Stored data entries
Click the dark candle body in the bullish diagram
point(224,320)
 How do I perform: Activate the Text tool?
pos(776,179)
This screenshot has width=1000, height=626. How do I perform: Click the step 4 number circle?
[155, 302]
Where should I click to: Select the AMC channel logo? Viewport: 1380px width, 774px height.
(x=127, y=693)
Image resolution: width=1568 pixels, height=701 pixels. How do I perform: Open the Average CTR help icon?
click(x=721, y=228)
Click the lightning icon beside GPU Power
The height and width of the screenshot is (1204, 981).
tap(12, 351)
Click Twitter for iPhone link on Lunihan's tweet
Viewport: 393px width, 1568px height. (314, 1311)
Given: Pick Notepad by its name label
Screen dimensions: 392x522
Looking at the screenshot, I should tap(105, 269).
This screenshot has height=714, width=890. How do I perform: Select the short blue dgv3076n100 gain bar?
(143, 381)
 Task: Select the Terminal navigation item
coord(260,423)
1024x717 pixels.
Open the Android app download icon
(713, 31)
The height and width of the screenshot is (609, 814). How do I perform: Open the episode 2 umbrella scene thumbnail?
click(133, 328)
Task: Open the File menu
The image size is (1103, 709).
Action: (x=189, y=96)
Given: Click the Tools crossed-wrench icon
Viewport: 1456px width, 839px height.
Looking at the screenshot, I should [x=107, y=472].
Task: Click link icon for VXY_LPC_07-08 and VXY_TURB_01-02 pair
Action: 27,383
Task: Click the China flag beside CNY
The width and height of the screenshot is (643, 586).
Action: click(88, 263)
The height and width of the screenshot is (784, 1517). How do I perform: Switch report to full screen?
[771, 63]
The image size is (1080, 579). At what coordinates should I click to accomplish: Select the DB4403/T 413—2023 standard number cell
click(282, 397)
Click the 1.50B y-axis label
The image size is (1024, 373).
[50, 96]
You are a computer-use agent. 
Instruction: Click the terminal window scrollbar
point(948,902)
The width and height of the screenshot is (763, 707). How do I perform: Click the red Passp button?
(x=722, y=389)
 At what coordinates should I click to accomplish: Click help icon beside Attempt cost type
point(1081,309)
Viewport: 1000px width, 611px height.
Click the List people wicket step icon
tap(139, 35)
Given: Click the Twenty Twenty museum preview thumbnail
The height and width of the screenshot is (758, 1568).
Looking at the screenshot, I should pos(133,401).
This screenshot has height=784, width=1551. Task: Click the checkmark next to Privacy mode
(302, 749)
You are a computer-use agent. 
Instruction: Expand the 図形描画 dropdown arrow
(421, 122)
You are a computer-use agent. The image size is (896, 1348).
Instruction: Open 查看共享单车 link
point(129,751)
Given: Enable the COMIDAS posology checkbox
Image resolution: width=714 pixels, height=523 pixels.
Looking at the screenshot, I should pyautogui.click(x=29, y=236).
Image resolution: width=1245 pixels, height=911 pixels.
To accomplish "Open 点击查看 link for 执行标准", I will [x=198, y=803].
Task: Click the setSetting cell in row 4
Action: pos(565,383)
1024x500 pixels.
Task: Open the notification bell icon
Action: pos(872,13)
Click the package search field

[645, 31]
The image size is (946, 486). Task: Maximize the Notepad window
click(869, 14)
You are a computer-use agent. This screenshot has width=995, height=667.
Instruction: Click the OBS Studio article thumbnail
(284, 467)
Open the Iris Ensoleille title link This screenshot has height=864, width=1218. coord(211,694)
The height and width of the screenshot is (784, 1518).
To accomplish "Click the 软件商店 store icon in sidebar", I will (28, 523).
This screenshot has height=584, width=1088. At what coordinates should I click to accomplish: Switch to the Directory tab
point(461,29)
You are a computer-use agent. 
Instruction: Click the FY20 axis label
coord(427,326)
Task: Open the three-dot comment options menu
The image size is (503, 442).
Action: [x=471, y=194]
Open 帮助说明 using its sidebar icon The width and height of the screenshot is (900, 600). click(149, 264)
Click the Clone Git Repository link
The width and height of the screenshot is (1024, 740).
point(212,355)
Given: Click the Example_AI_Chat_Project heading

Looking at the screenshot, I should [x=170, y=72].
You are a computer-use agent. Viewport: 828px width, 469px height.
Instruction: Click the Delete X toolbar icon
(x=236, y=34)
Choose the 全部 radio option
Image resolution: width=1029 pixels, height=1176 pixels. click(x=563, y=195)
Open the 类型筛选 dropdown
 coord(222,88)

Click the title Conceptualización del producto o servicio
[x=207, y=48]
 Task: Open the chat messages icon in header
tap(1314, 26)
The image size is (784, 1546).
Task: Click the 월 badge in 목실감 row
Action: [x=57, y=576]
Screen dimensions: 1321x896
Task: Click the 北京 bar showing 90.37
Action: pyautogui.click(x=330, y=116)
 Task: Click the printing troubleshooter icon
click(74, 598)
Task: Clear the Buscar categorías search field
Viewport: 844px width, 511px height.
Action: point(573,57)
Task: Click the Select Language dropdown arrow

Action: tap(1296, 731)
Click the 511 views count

**TASK PROMPT:** Return the full data above, line for line.

**ANSWER AREA:**
Click the dark candle body in the bullish diagram
point(224,320)
 How do I perform: Activate the Text tool?
pos(776,179)
This screenshot has width=1000, height=626. How do I perform: Click the step 4 number circle?
[155, 302]
Where should I click to: Select the AMC channel logo? Viewport: 1380px width, 774px height.
(x=127, y=693)
Image resolution: width=1568 pixels, height=701 pixels. How do I perform: Open the Average CTR help icon?
click(x=721, y=228)
Click the lightning icon beside GPU Power
The height and width of the screenshot is (1204, 981).
tap(12, 351)
Click Twitter for iPhone link on Lunihan's tweet
Viewport: 393px width, 1568px height. (314, 1311)
Given: Pick Notepad by its name label
Screen dimensions: 392x522
Looking at the screenshot, I should tap(105, 269).
This screenshot has height=714, width=890. How do I perform: Select the short blue dgv3076n100 gain bar?
(143, 381)
 Task: Select the Terminal navigation item
coord(260,423)
1024x717 pixels.
Open the Android app download icon
(713, 31)
The height and width of the screenshot is (609, 814). How do I perform: Open the episode 2 umbrella scene thumbnail?
click(133, 328)
Task: Open the File menu
The image size is (1103, 709).
Action: (x=189, y=96)
Given: Click the Tools crossed-wrench icon
Viewport: 1456px width, 839px height.
Looking at the screenshot, I should [x=107, y=472].
Task: Click link icon for VXY_LPC_07-08 and VXY_TURB_01-02 pair
Action: 27,383
Task: Click the China flag beside CNY
The width and height of the screenshot is (643, 586).
Action: click(88, 263)
The height and width of the screenshot is (784, 1517). How do I perform: Switch report to full screen?
[771, 63]
The image size is (1080, 579). At what coordinates should I click to accomplish: Select the DB4403/T 413—2023 standard number cell
click(282, 397)
Click the 1.50B y-axis label
The image size is (1024, 373).
[50, 96]
You are a computer-use agent. 
Instruction: Click the terminal window scrollbar
point(948,902)
The width and height of the screenshot is (763, 707). How do I perform: Click the red Passp button?
(x=722, y=389)
 At what coordinates should I click to accomplish: Click help icon beside Attempt cost type
point(1081,309)
Viewport: 1000px width, 611px height.
Click the List people wicket step icon
tap(139, 35)
Given: Click the Twenty Twenty museum preview thumbnail
The height and width of the screenshot is (758, 1568).
Looking at the screenshot, I should pos(133,401).
This screenshot has height=784, width=1551. Task: Click the checkmark next to Privacy mode
(302, 749)
You are a computer-use agent. 
Instruction: Expand the 図形描画 dropdown arrow
(421, 122)
You are a computer-use agent. The image size is (896, 1348).
Instruction: Open 查看共享单车 link
point(129,751)
Given: Enable the COMIDAS posology checkbox
Image resolution: width=714 pixels, height=523 pixels.
Looking at the screenshot, I should pyautogui.click(x=29, y=236).
Image resolution: width=1245 pixels, height=911 pixels.
To accomplish "Open 点击查看 link for 执行标准", I will [x=198, y=803].
Task: Click the setSetting cell in row 4
Action: pos(565,383)
1024x500 pixels.
Task: Open the notification bell icon
Action: pos(872,13)
Click the package search field

[645, 31]
The image size is (946, 486). Task: Maximize the Notepad window
click(869, 14)
You are a computer-use agent. This screenshot has width=995, height=667.
Instruction: Click the OBS Studio article thumbnail
(284, 467)
Open the Iris Ensoleille title link This screenshot has height=864, width=1218. coord(211,694)
The height and width of the screenshot is (784, 1518).
To accomplish "Click the 软件商店 store icon in sidebar", I will (28, 523).
This screenshot has height=584, width=1088. At what coordinates should I click to accomplish: Switch to the Directory tab
point(461,29)
You are a computer-use agent. 
Instruction: Click the FY20 axis label
coord(427,326)
Task: Open the three-dot comment options menu
The image size is (503, 442).
Action: [x=471, y=194]
Open 帮助说明 using its sidebar icon The width and height of the screenshot is (900, 600). click(149, 264)
Click the Clone Git Repository link
The width and height of the screenshot is (1024, 740).
point(212,355)
Given: Click the Example_AI_Chat_Project heading

Looking at the screenshot, I should [x=170, y=72].
You are a computer-use agent. Viewport: 828px width, 469px height.
Instruction: Click the Delete X toolbar icon
(x=236, y=34)
Choose the 全部 radio option
Image resolution: width=1029 pixels, height=1176 pixels. click(x=563, y=195)
Open the 类型筛选 dropdown
 coord(222,88)

Click the title Conceptualización del producto o servicio
[x=207, y=48]
 Task: Open the chat messages icon in header
tap(1314, 26)
The image size is (784, 1546).
Task: Click the 월 badge in 목실감 row
Action: [x=57, y=576]
Screen dimensions: 1321x896
Task: Click the 北京 bar showing 90.37
Action: pyautogui.click(x=330, y=116)
 Task: Click the printing troubleshooter icon
click(74, 598)
Task: Clear the Buscar categorías search field
Viewport: 844px width, 511px height.
Action: point(573,57)
Task: Click the Select Language dropdown arrow

Action: tap(1296, 731)
Click the 511 views count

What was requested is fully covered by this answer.